## PROBLEM
Print every one of the following records verbatim, keeping each line as it appears.

## MATERIAL TO PROCESS

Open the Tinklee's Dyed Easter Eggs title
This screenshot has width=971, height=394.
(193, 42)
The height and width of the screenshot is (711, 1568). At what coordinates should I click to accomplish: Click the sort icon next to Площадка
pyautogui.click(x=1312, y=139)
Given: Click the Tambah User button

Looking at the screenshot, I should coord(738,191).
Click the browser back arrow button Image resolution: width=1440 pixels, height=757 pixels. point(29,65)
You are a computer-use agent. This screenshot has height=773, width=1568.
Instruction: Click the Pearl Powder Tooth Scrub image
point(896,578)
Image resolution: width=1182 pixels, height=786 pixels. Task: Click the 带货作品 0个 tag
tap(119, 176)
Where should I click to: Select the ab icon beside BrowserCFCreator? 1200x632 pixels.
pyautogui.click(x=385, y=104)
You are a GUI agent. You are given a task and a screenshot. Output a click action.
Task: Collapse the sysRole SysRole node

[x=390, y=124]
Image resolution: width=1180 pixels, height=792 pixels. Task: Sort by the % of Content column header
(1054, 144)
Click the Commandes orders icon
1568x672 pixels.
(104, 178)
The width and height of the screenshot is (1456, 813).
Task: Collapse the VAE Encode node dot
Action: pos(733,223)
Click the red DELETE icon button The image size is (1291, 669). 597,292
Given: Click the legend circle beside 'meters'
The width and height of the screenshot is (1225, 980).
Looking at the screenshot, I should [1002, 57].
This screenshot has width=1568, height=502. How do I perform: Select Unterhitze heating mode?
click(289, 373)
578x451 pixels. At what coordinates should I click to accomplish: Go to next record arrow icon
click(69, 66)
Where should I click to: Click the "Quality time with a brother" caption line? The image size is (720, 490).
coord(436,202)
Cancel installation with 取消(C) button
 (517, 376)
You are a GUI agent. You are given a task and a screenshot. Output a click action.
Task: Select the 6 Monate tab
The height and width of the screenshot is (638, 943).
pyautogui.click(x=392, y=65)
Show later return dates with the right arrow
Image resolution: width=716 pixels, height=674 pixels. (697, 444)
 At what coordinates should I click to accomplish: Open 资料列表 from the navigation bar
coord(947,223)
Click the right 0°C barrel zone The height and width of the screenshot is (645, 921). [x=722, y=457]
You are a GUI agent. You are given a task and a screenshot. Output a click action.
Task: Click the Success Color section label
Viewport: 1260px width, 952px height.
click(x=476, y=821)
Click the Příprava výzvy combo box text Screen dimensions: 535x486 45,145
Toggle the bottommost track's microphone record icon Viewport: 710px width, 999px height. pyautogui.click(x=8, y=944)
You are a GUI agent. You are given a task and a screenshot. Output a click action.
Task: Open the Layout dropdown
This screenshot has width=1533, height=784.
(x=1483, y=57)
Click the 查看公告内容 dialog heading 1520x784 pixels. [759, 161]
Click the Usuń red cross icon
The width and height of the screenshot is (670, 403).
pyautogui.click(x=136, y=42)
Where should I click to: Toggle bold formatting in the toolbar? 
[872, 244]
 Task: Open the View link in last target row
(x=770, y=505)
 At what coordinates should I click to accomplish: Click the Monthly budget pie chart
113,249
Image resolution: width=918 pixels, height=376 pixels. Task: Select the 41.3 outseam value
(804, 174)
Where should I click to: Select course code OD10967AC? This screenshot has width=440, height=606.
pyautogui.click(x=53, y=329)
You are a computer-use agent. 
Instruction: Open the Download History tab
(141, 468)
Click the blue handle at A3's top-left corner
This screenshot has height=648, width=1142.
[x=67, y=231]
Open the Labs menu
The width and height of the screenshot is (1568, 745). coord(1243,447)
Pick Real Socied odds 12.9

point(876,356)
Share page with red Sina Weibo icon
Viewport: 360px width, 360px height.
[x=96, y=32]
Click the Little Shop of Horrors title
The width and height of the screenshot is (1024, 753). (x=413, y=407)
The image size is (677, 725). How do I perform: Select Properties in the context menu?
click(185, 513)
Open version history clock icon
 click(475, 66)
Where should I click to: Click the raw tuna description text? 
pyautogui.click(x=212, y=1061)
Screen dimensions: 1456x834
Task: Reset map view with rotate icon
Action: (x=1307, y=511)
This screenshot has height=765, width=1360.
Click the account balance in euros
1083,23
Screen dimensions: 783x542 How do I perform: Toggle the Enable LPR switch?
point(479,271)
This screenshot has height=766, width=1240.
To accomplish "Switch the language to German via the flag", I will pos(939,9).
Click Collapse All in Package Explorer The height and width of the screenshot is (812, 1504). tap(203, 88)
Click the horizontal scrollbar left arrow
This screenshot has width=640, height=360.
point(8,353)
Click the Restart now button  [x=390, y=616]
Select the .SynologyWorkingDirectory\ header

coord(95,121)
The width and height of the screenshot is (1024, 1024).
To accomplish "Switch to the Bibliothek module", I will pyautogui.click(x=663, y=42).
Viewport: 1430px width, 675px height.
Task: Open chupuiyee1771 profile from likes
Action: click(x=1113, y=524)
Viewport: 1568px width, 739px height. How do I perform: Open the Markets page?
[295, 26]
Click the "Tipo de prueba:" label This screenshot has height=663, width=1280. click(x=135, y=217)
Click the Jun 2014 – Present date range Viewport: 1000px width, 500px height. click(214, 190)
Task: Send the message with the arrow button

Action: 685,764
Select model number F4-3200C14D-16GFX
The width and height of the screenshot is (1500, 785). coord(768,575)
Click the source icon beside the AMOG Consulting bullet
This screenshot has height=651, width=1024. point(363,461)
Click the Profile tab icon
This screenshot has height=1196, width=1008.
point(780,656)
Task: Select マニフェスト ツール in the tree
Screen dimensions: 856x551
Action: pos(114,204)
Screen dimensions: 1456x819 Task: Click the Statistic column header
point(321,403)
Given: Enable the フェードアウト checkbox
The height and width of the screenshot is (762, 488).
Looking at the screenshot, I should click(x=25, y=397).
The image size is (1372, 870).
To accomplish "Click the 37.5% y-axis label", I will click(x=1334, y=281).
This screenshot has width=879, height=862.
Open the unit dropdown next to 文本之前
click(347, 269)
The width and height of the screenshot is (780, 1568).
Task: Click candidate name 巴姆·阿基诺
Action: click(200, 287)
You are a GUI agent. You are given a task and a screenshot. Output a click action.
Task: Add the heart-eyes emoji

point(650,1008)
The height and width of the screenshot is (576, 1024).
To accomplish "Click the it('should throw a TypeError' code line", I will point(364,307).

## CORRECT ANSWER
Open the Tinklee's Dyed Easter Eggs title
This screenshot has width=971, height=394.
(193, 42)
The height and width of the screenshot is (711, 1568). At what coordinates should I click to accomplish: Click the sort icon next to Площадка
pyautogui.click(x=1312, y=139)
Given: Click the Tambah User button

Looking at the screenshot, I should coord(738,191).
Click the browser back arrow button Image resolution: width=1440 pixels, height=757 pixels. point(29,65)
You are a computer-use agent. This screenshot has height=773, width=1568.
Instruction: Click the Pearl Powder Tooth Scrub image
point(896,578)
Image resolution: width=1182 pixels, height=786 pixels. Task: Click the 带货作品 0个 tag
tap(119, 176)
Where should I click to: Select the ab icon beside BrowserCFCreator? 1200x632 pixels.
pyautogui.click(x=385, y=104)
You are a GUI agent. You are given a task and a screenshot. Output a click action.
Task: Collapse the sysRole SysRole node

[x=390, y=124]
Image resolution: width=1180 pixels, height=792 pixels. Task: Sort by the % of Content column header
(1054, 144)
Click the Commandes orders icon
1568x672 pixels.
(104, 178)
The width and height of the screenshot is (1456, 813).
Task: Collapse the VAE Encode node dot
Action: pos(733,223)
Click the red DELETE icon button The image size is (1291, 669). 597,292
Given: Click the legend circle beside 'meters'
The width and height of the screenshot is (1225, 980).
Looking at the screenshot, I should [1002, 57].
This screenshot has width=1568, height=502. How do I perform: Select Unterhitze heating mode?
click(289, 373)
578x451 pixels. At what coordinates should I click to accomplish: Go to next record arrow icon
click(69, 66)
Where should I click to: Click the "Quality time with a brother" caption line? The image size is (720, 490).
coord(436,202)
Cancel installation with 取消(C) button
 (517, 376)
You are a GUI agent. You are given a task and a screenshot. Output a click action.
Task: Select the 6 Monate tab
The height and width of the screenshot is (638, 943).
pyautogui.click(x=392, y=65)
Show later return dates with the right arrow
Image resolution: width=716 pixels, height=674 pixels. (697, 444)
 At what coordinates should I click to accomplish: Open 资料列表 from the navigation bar
coord(947,223)
Click the right 0°C barrel zone The height and width of the screenshot is (645, 921). [x=722, y=457]
You are a GUI agent. You are given a task and a screenshot. Output a click action.
Task: Click the Success Color section label
Viewport: 1260px width, 952px height.
click(x=476, y=821)
Click the Příprava výzvy combo box text Screen dimensions: 535x486 45,145
Toggle the bottommost track's microphone record icon Viewport: 710px width, 999px height. pyautogui.click(x=8, y=944)
You are a GUI agent. You are given a task and a screenshot. Output a click action.
Task: Open the Layout dropdown
This screenshot has width=1533, height=784.
(x=1483, y=57)
Click the 查看公告内容 dialog heading 1520x784 pixels. [759, 161]
Click the Usuń red cross icon
The width and height of the screenshot is (670, 403).
pyautogui.click(x=136, y=42)
Where should I click to: Toggle bold formatting in the toolbar? 
[872, 244]
 Task: Open the View link in last target row
(x=770, y=505)
 At what coordinates should I click to accomplish: Click the Monthly budget pie chart
113,249
Image resolution: width=918 pixels, height=376 pixels. Task: Select the 41.3 outseam value
(804, 174)
Where should I click to: Select course code OD10967AC? This screenshot has width=440, height=606.
pyautogui.click(x=53, y=329)
You are a computer-use agent. 
Instruction: Open the Download History tab
(141, 468)
Click the blue handle at A3's top-left corner
This screenshot has height=648, width=1142.
[x=67, y=231]
Open the Labs menu
The width and height of the screenshot is (1568, 745). coord(1243,447)
Pick Real Socied odds 12.9

point(876,356)
Share page with red Sina Weibo icon
Viewport: 360px width, 360px height.
[x=96, y=32]
Click the Little Shop of Horrors title
The width and height of the screenshot is (1024, 753). (x=413, y=407)
The image size is (677, 725). How do I perform: Select Properties in the context menu?
click(185, 513)
Open version history clock icon
 click(475, 66)
Where should I click to: Click the raw tuna description text? 
pyautogui.click(x=212, y=1061)
Screen dimensions: 1456x834
Task: Reset map view with rotate icon
Action: (x=1307, y=511)
This screenshot has height=765, width=1360.
Click the account balance in euros
1083,23
Screen dimensions: 783x542 How do I perform: Toggle the Enable LPR switch?
point(479,271)
This screenshot has height=766, width=1240.
To accomplish "Switch the language to German via the flag", I will pos(939,9).
Click Collapse All in Package Explorer The height and width of the screenshot is (812, 1504). tap(203, 88)
Click the horizontal scrollbar left arrow
This screenshot has width=640, height=360.
point(8,353)
Click the Restart now button  [x=390, y=616]
Select the .SynologyWorkingDirectory\ header

coord(95,121)
The width and height of the screenshot is (1024, 1024).
To accomplish "Switch to the Bibliothek module", I will pyautogui.click(x=663, y=42).
Viewport: 1430px width, 675px height.
Task: Open chupuiyee1771 profile from likes
Action: click(x=1113, y=524)
Viewport: 1568px width, 739px height. How do I perform: Open the Markets page?
[295, 26]
Click the "Tipo de prueba:" label This screenshot has height=663, width=1280. click(x=135, y=217)
Click the Jun 2014 – Present date range Viewport: 1000px width, 500px height. click(214, 190)
Task: Send the message with the arrow button

Action: 685,764
Select model number F4-3200C14D-16GFX
The width and height of the screenshot is (1500, 785). coord(768,575)
Click the source icon beside the AMOG Consulting bullet
This screenshot has height=651, width=1024. point(363,461)
Click the Profile tab icon
This screenshot has height=1196, width=1008.
point(780,656)
Task: Select マニフェスト ツール in the tree
Screen dimensions: 856x551
Action: pos(114,204)
Screen dimensions: 1456x819 Task: Click the Statistic column header
point(321,403)
Given: Enable the フェードアウト checkbox
The height and width of the screenshot is (762, 488).
Looking at the screenshot, I should click(x=25, y=397).
The image size is (1372, 870).
To accomplish "Click the 37.5% y-axis label", I will click(x=1334, y=281).
This screenshot has width=879, height=862.
Open the unit dropdown next to 文本之前
click(347, 269)
The width and height of the screenshot is (780, 1568).
Task: Click candidate name 巴姆·阿基诺
Action: click(200, 287)
You are a GUI agent. You are given a task and a screenshot. Output a click action.
Task: Add the heart-eyes emoji

point(650,1008)
The height and width of the screenshot is (576, 1024).
To accomplish "Click the it('should throw a TypeError' code line", I will point(364,307).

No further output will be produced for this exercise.